Repeat these rows word for word.
·····
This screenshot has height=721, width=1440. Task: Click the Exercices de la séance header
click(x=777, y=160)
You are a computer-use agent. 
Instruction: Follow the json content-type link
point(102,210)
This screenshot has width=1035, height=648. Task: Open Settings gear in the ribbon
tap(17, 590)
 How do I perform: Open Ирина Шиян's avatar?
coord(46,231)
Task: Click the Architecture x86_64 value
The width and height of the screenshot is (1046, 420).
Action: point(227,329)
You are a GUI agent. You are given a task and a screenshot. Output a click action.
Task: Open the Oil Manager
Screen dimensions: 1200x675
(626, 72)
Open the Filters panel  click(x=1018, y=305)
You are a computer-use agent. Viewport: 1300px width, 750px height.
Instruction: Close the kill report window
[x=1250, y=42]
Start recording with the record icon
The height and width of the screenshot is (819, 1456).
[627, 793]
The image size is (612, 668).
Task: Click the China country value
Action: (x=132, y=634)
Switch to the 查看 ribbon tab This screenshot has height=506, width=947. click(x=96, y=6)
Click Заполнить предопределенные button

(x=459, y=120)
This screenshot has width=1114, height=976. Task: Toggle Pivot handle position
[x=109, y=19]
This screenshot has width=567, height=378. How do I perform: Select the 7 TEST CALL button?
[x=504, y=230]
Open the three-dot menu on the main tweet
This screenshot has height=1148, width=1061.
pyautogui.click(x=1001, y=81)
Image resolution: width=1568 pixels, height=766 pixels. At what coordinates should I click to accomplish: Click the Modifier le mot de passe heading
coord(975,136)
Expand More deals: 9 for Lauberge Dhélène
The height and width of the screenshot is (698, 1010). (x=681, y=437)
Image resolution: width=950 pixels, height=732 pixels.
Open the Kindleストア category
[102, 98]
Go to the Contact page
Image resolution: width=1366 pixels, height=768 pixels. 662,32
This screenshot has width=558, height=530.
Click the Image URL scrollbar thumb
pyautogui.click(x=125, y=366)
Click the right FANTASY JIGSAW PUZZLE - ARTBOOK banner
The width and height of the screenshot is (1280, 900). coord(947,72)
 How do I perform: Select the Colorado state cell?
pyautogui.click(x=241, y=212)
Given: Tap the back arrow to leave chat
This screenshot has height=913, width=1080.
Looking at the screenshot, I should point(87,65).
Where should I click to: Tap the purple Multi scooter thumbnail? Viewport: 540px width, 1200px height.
·····
* IN RESPONSE
This screenshot has height=721, width=1440. Task: Click the Exercices de la séance header
click(x=777, y=160)
You are a computer-use agent. 
Instruction: Follow the json content-type link
point(102,210)
This screenshot has width=1035, height=648. Task: Open Settings gear in the ribbon
tap(17, 590)
 How do I perform: Open Ирина Шиян's avatar?
coord(46,231)
Task: Click the Architecture x86_64 value
The width and height of the screenshot is (1046, 420).
Action: point(227,329)
You are a GUI agent. You are given a task and a screenshot. Output a click action.
Task: Open the Oil Manager
Screen dimensions: 1200x675
(626, 72)
Open the Filters panel  click(x=1018, y=305)
You are a computer-use agent. Viewport: 1300px width, 750px height.
Instruction: Close the kill report window
[x=1250, y=42]
Start recording with the record icon
The height and width of the screenshot is (819, 1456).
[627, 793]
The image size is (612, 668).
Task: Click the China country value
Action: (x=132, y=634)
Switch to the 查看 ribbon tab This screenshot has height=506, width=947. click(x=96, y=6)
Click Заполнить предопределенные button

(x=459, y=120)
This screenshot has width=1114, height=976. Task: Toggle Pivot handle position
[x=109, y=19]
This screenshot has width=567, height=378. How do I perform: Select the 7 TEST CALL button?
[x=504, y=230]
Open the three-dot menu on the main tweet
This screenshot has height=1148, width=1061.
pyautogui.click(x=1001, y=81)
Image resolution: width=1568 pixels, height=766 pixels. At what coordinates should I click to accomplish: Click the Modifier le mot de passe heading
coord(975,136)
Expand More deals: 9 for Lauberge Dhélène
The height and width of the screenshot is (698, 1010). (x=681, y=437)
Image resolution: width=950 pixels, height=732 pixels.
Open the Kindleストア category
[102, 98]
Go to the Contact page
Image resolution: width=1366 pixels, height=768 pixels. 662,32
This screenshot has width=558, height=530.
Click the Image URL scrollbar thumb
pyautogui.click(x=125, y=366)
Click the right FANTASY JIGSAW PUZZLE - ARTBOOK banner
The width and height of the screenshot is (1280, 900). coord(947,72)
 How do I perform: Select the Colorado state cell?
pyautogui.click(x=241, y=212)
Given: Tap the back arrow to leave chat
This screenshot has height=913, width=1080.
Looking at the screenshot, I should point(87,65).
Where should I click to: Tap the purple Multi scooter thumbnail? Viewport: 540px width, 1200px height.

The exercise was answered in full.